Limitations: The major limitation of the study was the ability to recreate an appropriate remote environment to test. Students were tested in a familiar environment at their school, with necessary space and the equipment for the MABC-2 was provided. In addition, although the school originally did not have WiFi, a 4G hotspot was created in order to ensure that school had adequate bandwidth to use the technology to participate in the remote administration. Considering the students were tested in a familiar setting, with functioning WiFi, with the equipment provided it can raise questions on how practical that is for remotely located families to provide the same setup. The researchers also acknowledged that students were tested in a very small timeframe, acknowledging that their students’ scores could have been influenced by them having previously completed the tasks.
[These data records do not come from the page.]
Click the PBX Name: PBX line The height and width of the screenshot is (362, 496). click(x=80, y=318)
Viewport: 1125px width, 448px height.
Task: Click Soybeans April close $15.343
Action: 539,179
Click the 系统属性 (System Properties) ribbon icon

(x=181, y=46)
Conclusion: This study does demonstrate that it is possible to complete the MABC-2 remotely with results that would be consistent to that of an in person administration. However prior to administering this test, providers should consider the students setup, equipment, and bandwidth capabilities in order to ensure that results are as accurate as possible. This study also encourages additional research on the feasibility of telehealth with patients who live remotely or lack the services that they need.

Reference: Nicola, Kristy, et al. “The Feasibility and Concurrent Validity of Performing the Movement Assessment Battery for Children – 2nd Edition via Telerehabilitation Technology.” Research in Developmental Disabilities, vol. 77, June 2018, pp. 40–48. PubMed, doi:10.1016/j.ridd.2018.04.001.